However, while he was in the hospital recovering from it, his health care
providers observed, through blood work, signs of liver and kidney failure. Mr.
Mickelby was taken to the medical center’s cardiac intensive care unit for
closer observation. Eventually, while in the unit, he was put on a ventilator,
had a Foley catheter inserted which consistently showed little urine output,
had multiple blood transfusions and on several occasions underwent renal
dialysis. He received pain medicines, antibiotics, and had artificial nutrition
and hydration through a nasogastric tube. With these efforts to prolong his
life, he remained a full code status. Instead of getting better he gradually
became sicker and sicker.
Along
with his wife, Mrs. Mabeline Mickelby, who has a history of Alzheimer’s disease,
Mr. Mickelby has eight adult children, 20 grandchildren, nine great grandchildren
and three great great grandchildren. Although the family is very closely
bonded, the thought of discussing end of life plans had never occurred to them.

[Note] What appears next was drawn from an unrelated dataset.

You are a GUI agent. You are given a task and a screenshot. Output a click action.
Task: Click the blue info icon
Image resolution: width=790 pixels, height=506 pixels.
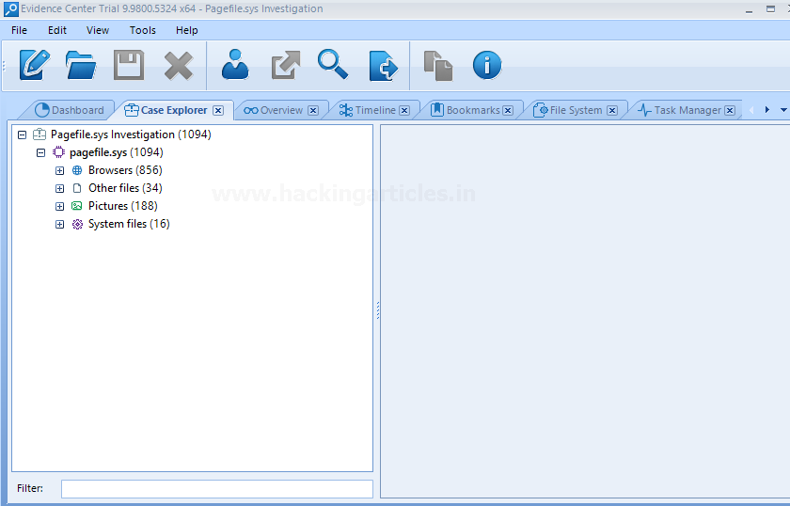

Mr. Mickelby did not have a durable power of attorney or health care agent
assigned for someone to make decisions on his behalf if he was to become
mentally incompetent. The fact that he was a status post health transplant
patient, one would have thought that at least someone knew of his end of life
wishes or that an advance directive or even a living will was completed and
noted in his medical chart.
Eventually,
Mr. Mickelby did become incompetent and become very agitated and constantly
attempted to pull the tubes out of his mouth and nose. To control his attempts
at pulling the tubes out, the primary care nurse was ordered by the cardiologist,
Dr. Jon Zioski (not his real name), to put Mr. Mickelby in wrist restraints.
Mr.
Mickelby spent the last six weeks of life in the cardiac intensive care unit in
the dying process, which was characterized by excruciating pain, restlessness,
and obvious suffering. There were times when he managed to groan what sounded
like “help me!” At the family consultation with the medical staff, Dr. Zioski
told them that Mr. Mickelby was showing some improvement. The encouraged family
members, then, requested, in fact, demanded that everything continue to be done
to save or prolong his life. Everyone present at the consultation agreed that
Mrs. Mickelby should be the durable power of attorney and the eldest daughter
of the family, Natasha, would be the alternate/assistant to her mother. Neither
Mrs. Mickelby nor Natasha was emotionally or rationally capable of making the
decision to let Mr. Mickelby die. They were emotionally distraught by the
entire situation. Instead the machines made the ultimate decision; they began
to malfunction by uncontrolled beeping, and the tubes began to clog, loosen,
and come out of his orifices. The malfunctioning machines got the family’s
attention. They could understand now that Mr. Mickelby’s care was medically
futile; that in actuality, he was not improving. He died in the cardiac
intensive care united on January 10, 2007, nearly three months after his
hospital admission for knee surgery and a day after his 74th
birthday. He died of complications related to his heart, which caused major
organ system failure.
With
the advent of certain pain medicines like morphine, or medical equipment like
respirators or ventilators, or procedures like renal dialysis, and artificial
nutrition and hydration, physicians and other health care professionals have
the ability to prolong life or prolong the dying process. Persons with
certain debilitating and/or terminal diseases like incurable cancers, or
injuries, especially to the brain, resulting in brain death, and cardiac
hypotensive episodes like Mr. Mickelby’s, may be able to live longer today than
in the past. Advances in science, medicine, and technology, however, raise
bioethical concerns related to medical
futility or the need for an order such as do not resuscitate (DNR), or they provoke questions about what is
meant by a quality of life? Furthermore, much confusion emerges over what is
considered ordinary medical treatment
and what is extraordinary medical
treatment. Concerns surface about whether to withhold or withdraw artificial
nutrition and hydration (ANH) for fear of ‘starving the ailing love one to death.’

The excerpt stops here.